Saturday, 12 April 2008

treasure lost?


Washing out through our bare, winter soils, like dry sand through our opened fingers, are the nutrients we have spent so long trying to build up.

For organic growers this can be a real problem. we do not use chemical fertilisers and treasure the natural fertility that mulching, manuring and composting give us.

When the soil was bare in autumn, we planted field beans to:

  • hold soil structure together and reduce leaching of nutrients
  • provide leaf cover to dissipate the compacting effects of heavy winter rains
  • store up in stems, roots and leaves soil nutrients that could be released back into the soil when needed.
Here, the roots have been hoed and stems and stalks chopped and left on the soil surface for incorporation by worms. The end quarter of the bed has been covered with opaque plastic to see whether this speeds the worm activity.

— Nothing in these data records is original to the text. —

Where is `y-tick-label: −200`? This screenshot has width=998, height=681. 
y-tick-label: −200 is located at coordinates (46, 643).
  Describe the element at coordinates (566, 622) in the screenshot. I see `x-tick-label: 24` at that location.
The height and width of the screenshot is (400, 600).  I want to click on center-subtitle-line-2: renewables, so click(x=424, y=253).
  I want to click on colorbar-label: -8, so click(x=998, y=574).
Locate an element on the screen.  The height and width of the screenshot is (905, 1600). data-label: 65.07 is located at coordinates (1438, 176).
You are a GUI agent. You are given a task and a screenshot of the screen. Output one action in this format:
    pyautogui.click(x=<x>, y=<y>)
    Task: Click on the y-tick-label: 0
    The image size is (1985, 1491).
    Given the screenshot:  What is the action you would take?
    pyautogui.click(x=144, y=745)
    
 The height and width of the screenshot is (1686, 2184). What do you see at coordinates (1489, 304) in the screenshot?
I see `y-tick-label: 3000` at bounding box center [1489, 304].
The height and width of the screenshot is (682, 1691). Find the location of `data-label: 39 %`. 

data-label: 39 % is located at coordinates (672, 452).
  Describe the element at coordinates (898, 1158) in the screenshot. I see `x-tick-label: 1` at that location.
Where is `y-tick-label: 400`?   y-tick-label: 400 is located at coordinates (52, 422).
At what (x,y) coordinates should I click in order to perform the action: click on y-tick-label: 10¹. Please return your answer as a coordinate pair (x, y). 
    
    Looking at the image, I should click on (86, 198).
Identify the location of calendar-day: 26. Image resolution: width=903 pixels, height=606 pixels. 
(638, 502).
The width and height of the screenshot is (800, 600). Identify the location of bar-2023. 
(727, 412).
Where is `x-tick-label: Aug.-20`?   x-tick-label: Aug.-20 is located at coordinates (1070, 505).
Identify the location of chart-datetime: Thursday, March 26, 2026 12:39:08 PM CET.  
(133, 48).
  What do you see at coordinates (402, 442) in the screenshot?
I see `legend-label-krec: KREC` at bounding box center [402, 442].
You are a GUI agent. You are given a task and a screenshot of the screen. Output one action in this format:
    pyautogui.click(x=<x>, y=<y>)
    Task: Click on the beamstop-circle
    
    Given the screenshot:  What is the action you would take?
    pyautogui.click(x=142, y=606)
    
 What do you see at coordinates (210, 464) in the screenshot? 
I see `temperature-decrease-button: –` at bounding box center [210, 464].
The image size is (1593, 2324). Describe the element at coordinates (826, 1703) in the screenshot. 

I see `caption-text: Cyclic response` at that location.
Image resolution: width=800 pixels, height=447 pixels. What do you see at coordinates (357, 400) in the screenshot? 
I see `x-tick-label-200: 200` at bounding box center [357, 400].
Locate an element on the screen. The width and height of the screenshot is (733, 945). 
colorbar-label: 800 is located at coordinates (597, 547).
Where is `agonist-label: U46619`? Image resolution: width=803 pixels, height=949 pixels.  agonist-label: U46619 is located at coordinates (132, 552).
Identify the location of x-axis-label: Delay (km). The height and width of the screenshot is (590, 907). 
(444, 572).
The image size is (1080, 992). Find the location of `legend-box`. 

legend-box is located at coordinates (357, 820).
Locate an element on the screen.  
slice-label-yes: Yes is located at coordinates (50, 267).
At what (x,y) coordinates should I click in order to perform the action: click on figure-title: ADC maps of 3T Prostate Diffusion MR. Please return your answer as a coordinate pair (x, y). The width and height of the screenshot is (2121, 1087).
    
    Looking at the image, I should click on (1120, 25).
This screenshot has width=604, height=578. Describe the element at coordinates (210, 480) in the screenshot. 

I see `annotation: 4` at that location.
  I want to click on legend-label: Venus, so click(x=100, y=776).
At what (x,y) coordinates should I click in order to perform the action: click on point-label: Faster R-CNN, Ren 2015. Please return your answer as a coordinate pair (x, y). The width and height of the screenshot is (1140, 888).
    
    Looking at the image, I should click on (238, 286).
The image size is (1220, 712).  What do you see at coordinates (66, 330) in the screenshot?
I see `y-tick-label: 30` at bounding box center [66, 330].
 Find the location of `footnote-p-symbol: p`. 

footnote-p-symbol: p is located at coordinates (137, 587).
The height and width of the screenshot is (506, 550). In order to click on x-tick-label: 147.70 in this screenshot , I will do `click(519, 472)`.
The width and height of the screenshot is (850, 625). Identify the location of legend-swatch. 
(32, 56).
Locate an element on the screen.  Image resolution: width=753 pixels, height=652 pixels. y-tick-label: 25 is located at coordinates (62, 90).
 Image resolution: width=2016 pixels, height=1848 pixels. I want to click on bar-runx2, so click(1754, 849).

Meanwhile, back in the greenhouse, early peas 'Feltham First' have been raised and now the first batch have been hardened off ready for planting out.

I just need time!!!!!


2 comments:

Matron said...

Space in my garden is such a precious commodity, I hate to see bare soil not earning its keep. I think I will try some green manures next Autumn.

Anonymous said...

I have done this a few years and it really seems to help the soil each spring. The only problem I have is that we can overwinter beets, carrots, kale and some lettuce, so I often don't have a lot of bare earth to sow green cover legumes.